_Required actions_.
[1] Copy out a passage of the procedural background verbatim, beginning at the words "PROCEDURAL BACKGROUND" and stopping after the words "held to answer.".
[2] Using the procedural background, mark each of the statements (a), (b), and (c) yes or no, and support each mark with a verbatim quotation of the words that settle it. (a) The motion to suppress evidence was heard at the same time as the preliminary hearing. (b) The trial court granted the section 995 motion. (c) Appellant was placed on five years of formal probation.

_Extract_.
————————
PROCEDURAL BACKGROUND
The district attorney filed an information alleging one count of possession of methamphetamine for sale, one count of sale of a controlled substance (Health & Saf.Code, § 11379, subd. (a)) and two counts of forgery (§§ 476, 470, subd. (a)). Appellant's motion to suppress evidence was heard concurrently with the preliminary hearing. After testimony and argument, the magistrate denied the motion, and appellant was held to answer.
Appellant later filed a section 995 motion in the trial court challenging the magistrate's ruling on the motion to suppress evidence. The trial court denied the motion, dismissed all counts at the prosecutor's request, except the possession for sale of methamphetamine count, and allowed an amended information to be filed and appellant to withdraw his not guilty plea and plead no contest to the remaining count. Appellant was placed on three years formal probation.
————————
_Raw data_.
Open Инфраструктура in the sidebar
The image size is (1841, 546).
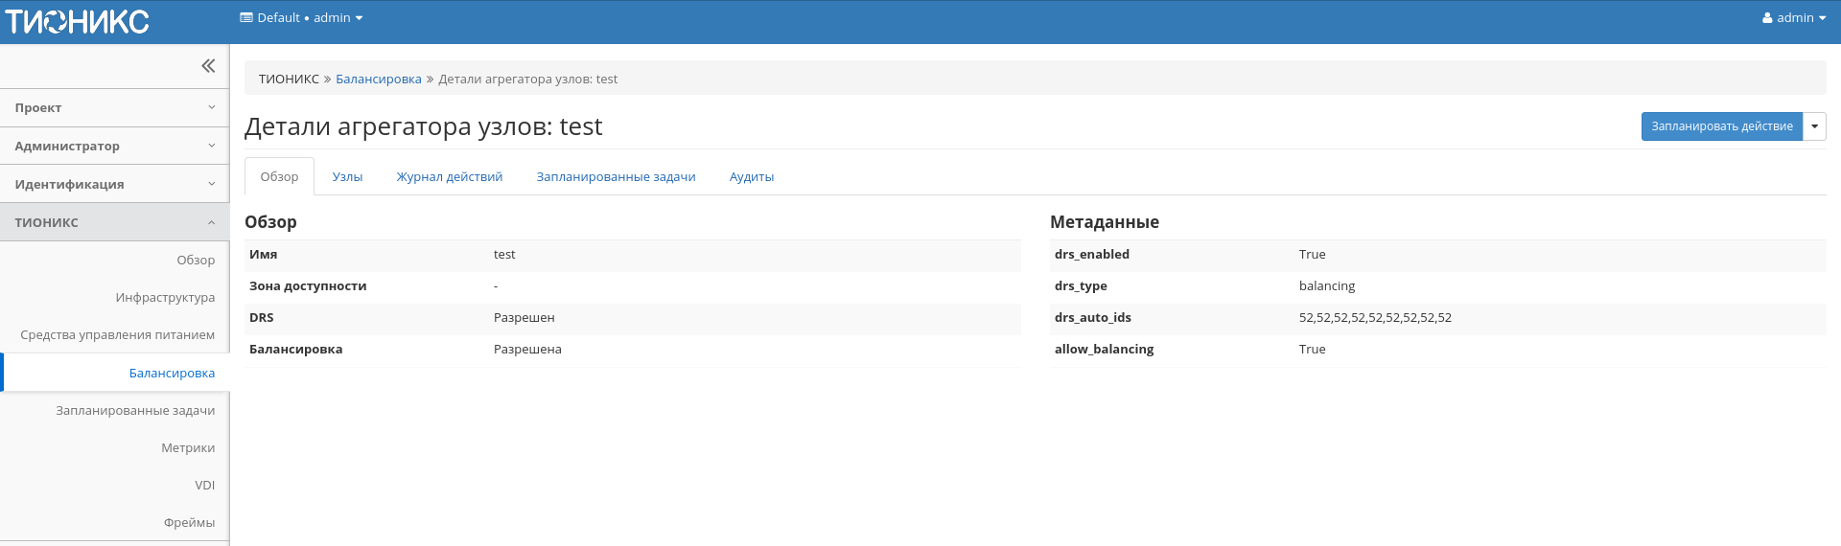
————————
_Answers for this exercise_.
[1]
PROCEDURAL BACKGROUND
The district attorney filed an information alleging one count of possession of methamphetamine for sale, one count of sale of a controlled substance (Health & Saf.Code, § 11379, subd. (a)) and two counts of forgery (§§ 476, 470, subd. (a)). Appellant's motion to suppress evidence was heard concurrently with the preliminary hearing. After testimony and argument, the magistrate denied the motion, and appellant was held to answer.

[2]
(a) Yes: "Appellant's motion to suppress evidence was heard concurrently with the preliminary hearing."
(b) No: "The trial court denied the motion"
(c) No: "Appellant was placed on three years formal probation."